Lexus LS 600h L: Introduction
Maybe it sounds silly to those of us who take out second mortgages to buy an Accord, but a luxury car maker must play in this desire-driven category to get real luxury street cred. Which brings us to the 2008 Lexus LS 600h L. This most expensive Lexus ever powers the brand into the biggest of the big leagues with a $104,000 price tag and a hybrid powertrain that brings a curious, maybe even hypocritical, environmentally positive message to the segment. Even though sales are projected at a modest 2,000 vehicles per year in the U.S., how well it does will speak volumes about Lexus’s acceptance in the luxury segment, and about the kind of statement the richest of the rich want to make about themselves.
The Basics: Origins
The Basics: Model Mix
The price for a basic, run-of-the mill LS 600h L is $104,715, including the $715 destination charge. In addition to the hybrid all-wheel drive powertrain, the 600h includes many features optional on the 460, such as the exceptional Mark Levinson sound system, variable gear ratio steering and air suspension. Not all options packages were priced at press time, but the Premium Package with rear power heated/cooled seats and the advanced parking guidance system is $4,000, and the Premium Package II, which adds power rear door sunshades, additional wood trim, a rear seat entertainment system with a 9-inch power screen, and four-zone climate control runs $7,450. Individual options include an active stabilizer ($3,000) that reduces roll in turns and includes 19-inch wheels and “summer” tires, and a Pre-Collision System ($2,850) which uses radar to anticipate and prepare for collisions.
What’s New: Outside
If you have the wherewithal to drop more than $100,000 on a car, the interior had better reflect your status. To that end, Lexus has covered the dash in hand-stitched leather and the grab handles have wood inlays. The rest of the interior is largely the same, no bad thing here, as the LS is one of the most luxurious cars on the road. The Launch Edition features highly contrasting black and alabaster leather on the dash and seats, respectively. It looks beautiful, but that light-colored leather won’t stay clean for long, which means frequent visits to the detailer. Oh, bother. It is, as one would expect, perhaps the quietest car on the road at virtually any speed.
Under the Hood
This is where the primary difference lies between this and the regular LS 460. That car’s 4.6-liter V8 engine has been stroked to 5.0-liters, and by itself produces 389 horsepower and 385 lb.-ft. of torque. When coupled with the hybrid’s electric motor, power increases to 438 hp. It’s all routed to a 600h-specific all-wheel drive system that uses a Torsen center differential and a continuously variable transmission similar to but smaller than the one in the GS 450h. The hybrid system works as we’ve seen in previous Lexus and Toyota systems; the engine shuts off at a stop, you have limited electric-only ability at light throttle, regenerative braking recharges the batteries, etc. The LS 600h L also boasts an “EV” feature, where you can manually select electric-only to stealthily cruise through parking structures until you get low on juice. Like other hybrid versions of gas-powered cars, the LS 600h L loses a big chunk of its trunk space, going from cavernous 18 cu. ft. in the 460 and 460 L to only 11.7 cu. ft. in the hybrid.
Safety and Technology
Safety is as luxurious as anything else these days, and on the high end of the spectrum is where you see the highest technology. In addition to the usual array of stability control, adaptive cruise control and headlights, accident avoidance radar and airbags found in high-end luxury cars, the LS 600h L boasts the world’s first driver monitor. Two cameras peer at your face from atop the steering column, and through recognition software can tell if you’re looking forward or not. It combines with all the other safety systems to alert you if it senses that you’re distracted (looking to the side) or sleepy (head nodding forward) when the car is approaching an object, beeping to alert you. Failing that, the safety systems take over by tightening the seatbelt, priming the brakes and basically getting ready to crash if you’re sound asleep, although we think all that could be avoided if they could just get it to shout “THE DOW IS CRASHING!” in your broker’s voice.

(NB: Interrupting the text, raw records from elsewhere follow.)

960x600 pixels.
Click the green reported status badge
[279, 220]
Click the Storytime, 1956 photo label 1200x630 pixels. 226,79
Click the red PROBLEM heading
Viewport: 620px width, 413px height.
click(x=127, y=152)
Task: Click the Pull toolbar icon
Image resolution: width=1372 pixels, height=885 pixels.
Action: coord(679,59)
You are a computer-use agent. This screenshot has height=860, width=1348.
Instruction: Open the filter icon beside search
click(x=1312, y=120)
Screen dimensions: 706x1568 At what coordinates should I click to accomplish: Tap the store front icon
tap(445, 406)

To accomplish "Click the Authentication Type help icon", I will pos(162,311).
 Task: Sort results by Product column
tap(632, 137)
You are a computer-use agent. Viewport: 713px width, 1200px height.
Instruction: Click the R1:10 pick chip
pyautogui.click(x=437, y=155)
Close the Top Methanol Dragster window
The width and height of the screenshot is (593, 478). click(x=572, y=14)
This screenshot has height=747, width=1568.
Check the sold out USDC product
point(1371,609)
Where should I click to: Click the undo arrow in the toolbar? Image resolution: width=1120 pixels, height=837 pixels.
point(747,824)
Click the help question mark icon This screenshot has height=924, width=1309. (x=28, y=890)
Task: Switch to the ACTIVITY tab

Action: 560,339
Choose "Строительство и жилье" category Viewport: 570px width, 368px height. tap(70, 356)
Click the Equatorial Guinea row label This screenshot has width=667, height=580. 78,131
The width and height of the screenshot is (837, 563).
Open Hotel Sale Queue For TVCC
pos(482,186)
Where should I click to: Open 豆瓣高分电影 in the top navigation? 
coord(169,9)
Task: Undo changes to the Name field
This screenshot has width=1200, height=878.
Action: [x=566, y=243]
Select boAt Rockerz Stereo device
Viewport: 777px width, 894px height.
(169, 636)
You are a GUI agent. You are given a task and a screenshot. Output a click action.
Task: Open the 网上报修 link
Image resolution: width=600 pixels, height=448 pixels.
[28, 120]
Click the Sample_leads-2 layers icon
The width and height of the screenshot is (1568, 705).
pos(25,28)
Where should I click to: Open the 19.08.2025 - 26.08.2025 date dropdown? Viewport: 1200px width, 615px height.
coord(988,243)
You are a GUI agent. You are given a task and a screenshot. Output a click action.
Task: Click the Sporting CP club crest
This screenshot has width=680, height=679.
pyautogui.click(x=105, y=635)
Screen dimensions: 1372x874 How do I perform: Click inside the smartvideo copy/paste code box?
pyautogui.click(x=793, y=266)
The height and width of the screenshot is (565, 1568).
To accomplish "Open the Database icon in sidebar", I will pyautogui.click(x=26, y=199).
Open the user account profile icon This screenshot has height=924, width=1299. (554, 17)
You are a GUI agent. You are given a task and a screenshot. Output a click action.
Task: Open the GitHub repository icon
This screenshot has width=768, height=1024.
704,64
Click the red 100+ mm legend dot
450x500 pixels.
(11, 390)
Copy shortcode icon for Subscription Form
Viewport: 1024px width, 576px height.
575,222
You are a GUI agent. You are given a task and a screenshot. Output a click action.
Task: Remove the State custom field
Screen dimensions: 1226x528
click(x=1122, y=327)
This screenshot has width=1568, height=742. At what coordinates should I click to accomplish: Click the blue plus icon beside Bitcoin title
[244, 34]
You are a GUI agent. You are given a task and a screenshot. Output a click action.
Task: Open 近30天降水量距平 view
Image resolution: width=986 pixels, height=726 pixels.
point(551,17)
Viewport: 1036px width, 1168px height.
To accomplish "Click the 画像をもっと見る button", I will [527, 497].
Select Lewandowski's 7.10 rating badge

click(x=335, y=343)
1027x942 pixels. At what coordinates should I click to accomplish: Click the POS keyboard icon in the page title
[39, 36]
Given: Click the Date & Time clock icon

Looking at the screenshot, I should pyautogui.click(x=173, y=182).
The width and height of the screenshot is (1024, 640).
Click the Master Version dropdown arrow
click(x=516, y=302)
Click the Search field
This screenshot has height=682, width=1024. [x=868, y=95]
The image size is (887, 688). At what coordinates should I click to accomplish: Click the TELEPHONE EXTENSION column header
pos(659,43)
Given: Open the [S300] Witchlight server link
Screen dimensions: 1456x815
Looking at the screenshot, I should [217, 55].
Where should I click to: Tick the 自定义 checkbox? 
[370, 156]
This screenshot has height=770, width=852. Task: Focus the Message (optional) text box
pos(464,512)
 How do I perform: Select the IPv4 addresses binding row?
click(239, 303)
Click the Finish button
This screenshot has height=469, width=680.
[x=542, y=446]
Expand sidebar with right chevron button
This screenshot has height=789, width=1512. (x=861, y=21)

Driving: Test Car, Location
While the LS 600h L is the flagship Lexus and the most powerful sedan the company has ever built, its power to weight ratio is virtually the same as the 460 L thanks to the 700-pound handicap. Compare it against its V12-powered competition, and it begins to look a little weak-kneed. The Audi A8’s W12 and the V12s of the Mercedes-Benz S600 both generate more power (450 and 510 hp, respectively), and while the 6.0-liter V12 in the BMW 760Li has the same power as the Lexus, it spanks it in torque with 444 lb.-ft. versus the Lexus 385. That’s on paper. On the street, the LS 600h L is plenty quick, downright fast even, and we never found it lacking in power or torque, especially in passing maneuvers. The continuously-variable transmission stays in the meat of the powerband, which in small cars is annoying because of the engine drone, but here is gratifying because you get to hear the muted roar of the V8 at full song. The transmission features a manual mode that simulates the regular LS’s eight-speed automatic transmission. It’s fine for downshifting in turns, but we found that we could leave the 600h in drive most of the time and still enjoy hard driving, as the transmission was quick to respond with the right gear ratio. The in-town EPA-estimated fuel economy of 20 mpg and SULEV emissions rating are both superior to the Germans.
Ride and Handling
With the suspension switched to “Sport” and the driver on a twisty road, the LS 600h L acquits itself quite well when it needs to. The variable ratio steering is effortless in its action, too much so, but the imperceptible ratio changes resulted only in very responsive steering. The suspension’s “sport” mode reduces the float and roll we normally associate with Lexus handling. Grip is excellent, and the controls are so effortless that you could drive like this all day. But it’s like being in a high-speed train; there’s virtually no sensation of speed except for the tug of lateral g’s on your body. The tires remain mute, the steering is totally isolated, and the suspension absorbs bumps and dips while transmitting only subdued noise to the cabin. You have to look at the speedometer to realize that you’re clocking twice the legal speed limit. On the other hand, the highway ride is as creamy as you could hope for, and if your idea of luxury is a beautifully appointed isolation chamber, here’s your ride.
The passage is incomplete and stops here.